A study in the October 14 issue of
JAMA, a theme issue on surgical care says that the use of minimally invasive procedures for radical prostatectomy, which have increased significantly in recent years, may shorten hospital stays and decrease respiratory and surgical complications, but may also result in an increased rate of certain complications, including incontinence and erectile dysfunction.
Jim C. Hu, M.D., M.P.H., of Brigham and Women's Hospital, Boston, presented the findings of the study at a
JAMA media briefing in Chicago.
Minimally invasive radical prostatectomy (MIRP), in particular with the use of robotic assistance, has increased from 1 percent to 40 percent of all radical prostatectomies from 2001 to 2006, according to background information in the article. But this rapid increase has occurred despite limited data on outcomes and greater costs compared with open retropubic radical prostatectomy (RRP; surgery in which an incision is made in the lower abdomen to remove the prostate, which is located in the pelvis behind the pubic bone).

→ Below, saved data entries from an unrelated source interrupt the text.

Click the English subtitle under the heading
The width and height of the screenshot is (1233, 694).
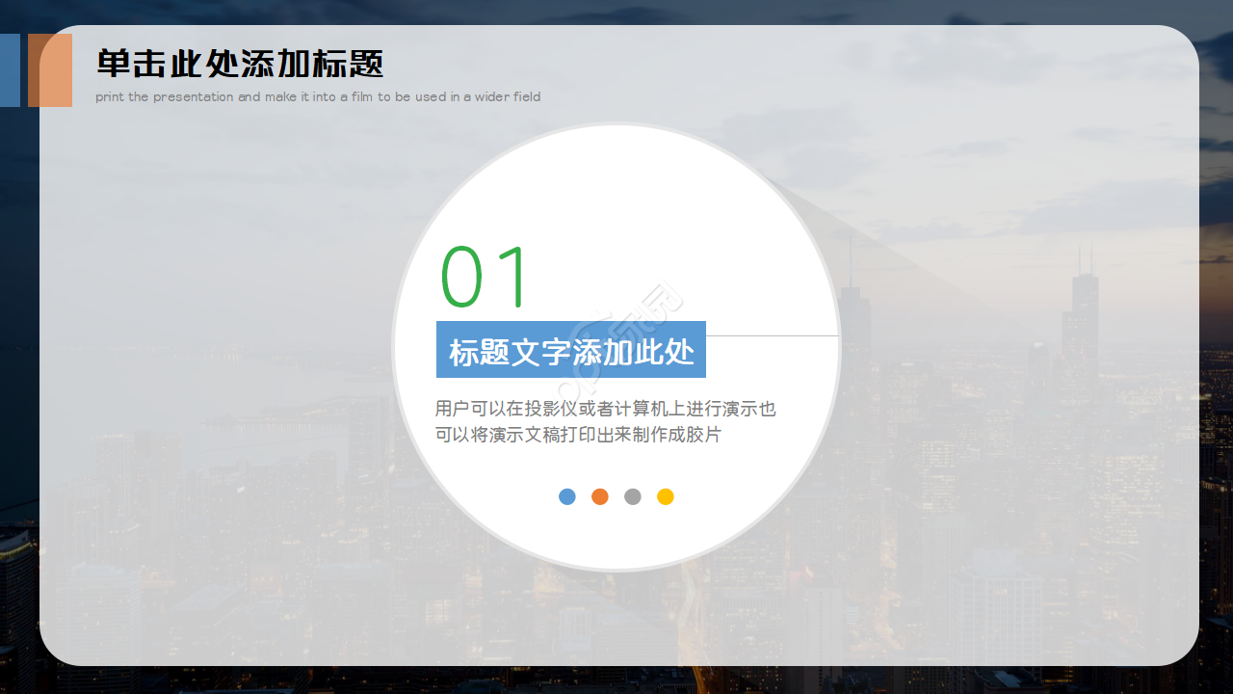click(318, 96)
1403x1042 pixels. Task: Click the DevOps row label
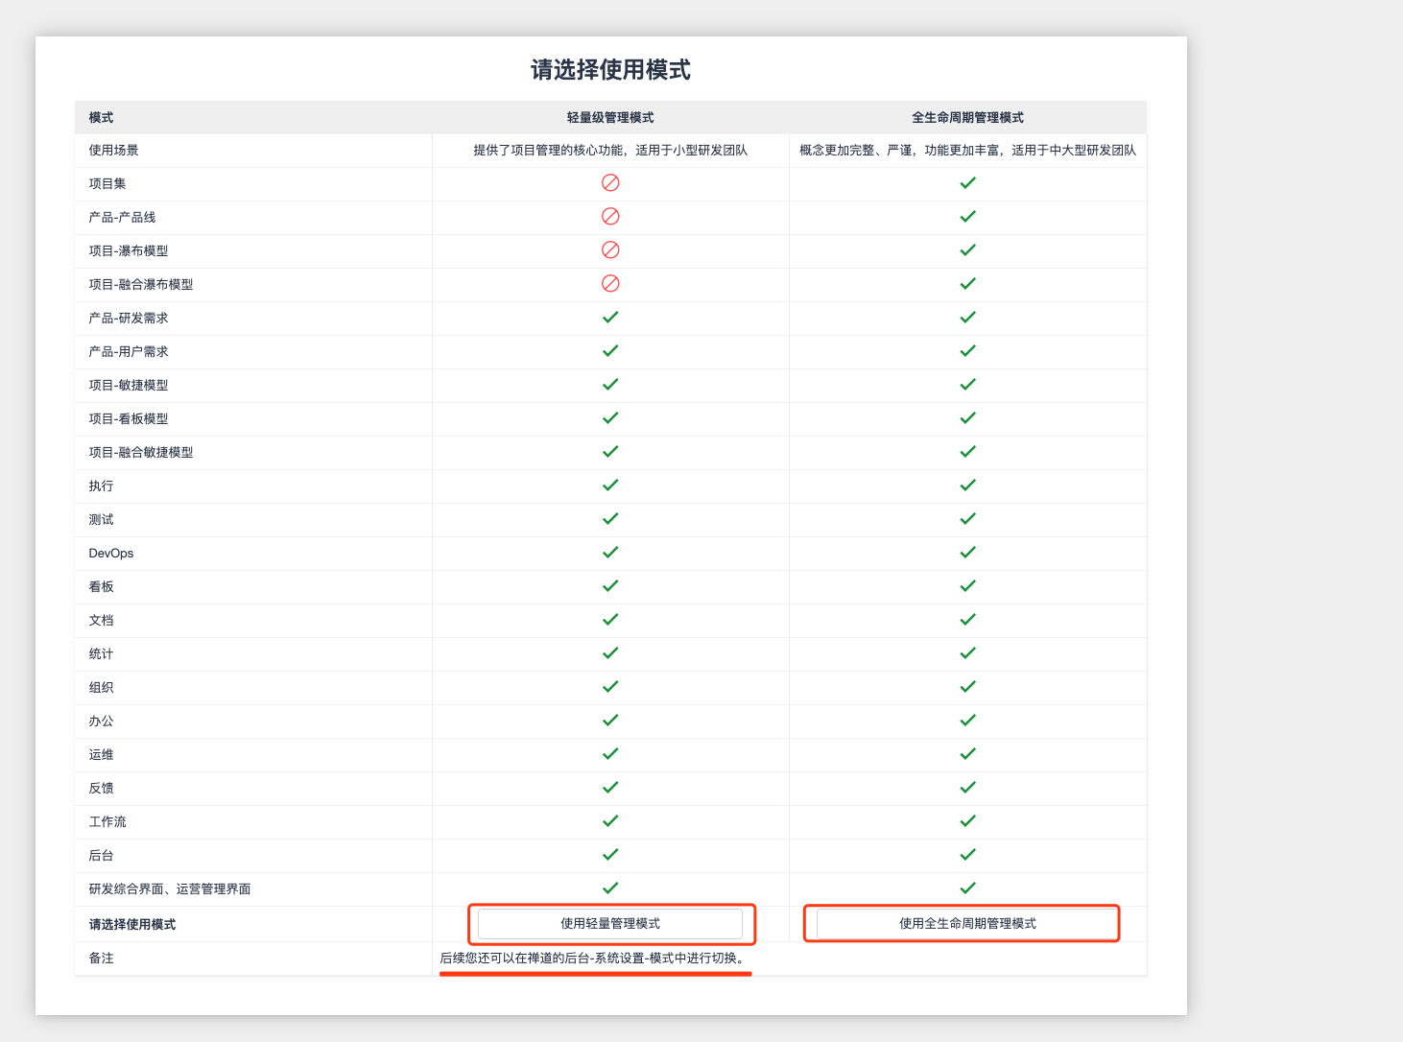pyautogui.click(x=111, y=553)
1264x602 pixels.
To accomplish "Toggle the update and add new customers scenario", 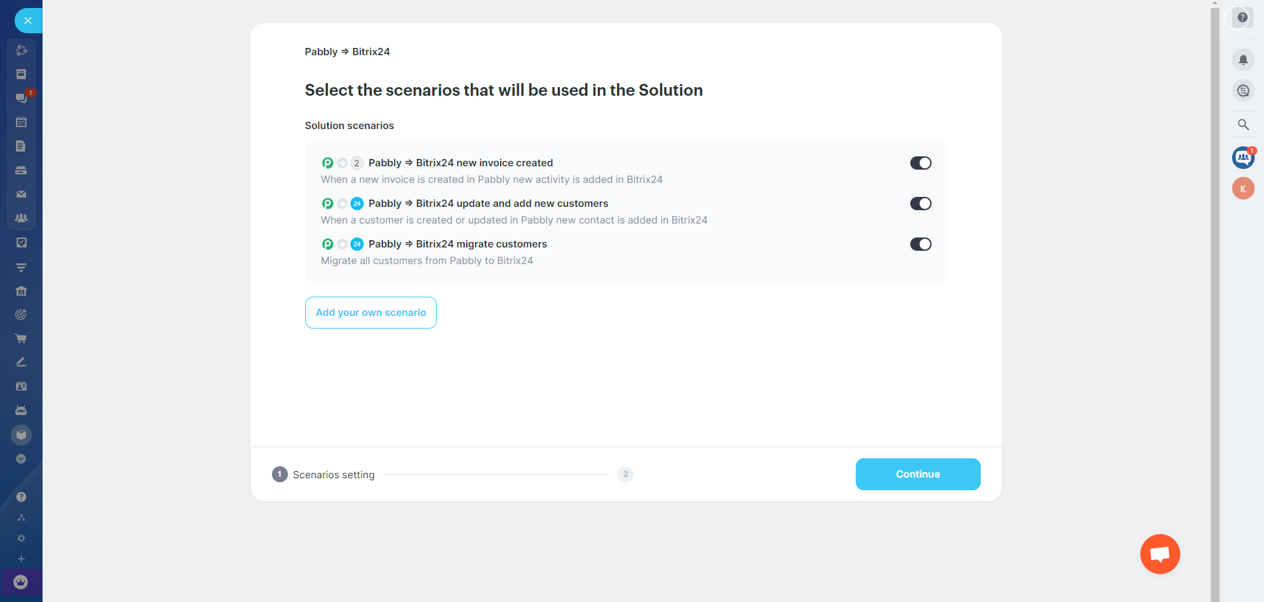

"Moreover, the widespread direct-to-consumer advertising and marketed benefits of robotic-assisted MIRP in the United States may promote publication bias against studies that detail challenges and suboptimal outcomes early in the MIRP learning curve. Until comparative effectiveness of robotic-assisted MIRP can be demonstrated, open RRP, with a 20-year lead time for dissemination of surgical technique relative to MIRP, remains the gold standard surgical therapy for localized prostate cancer," the authors write.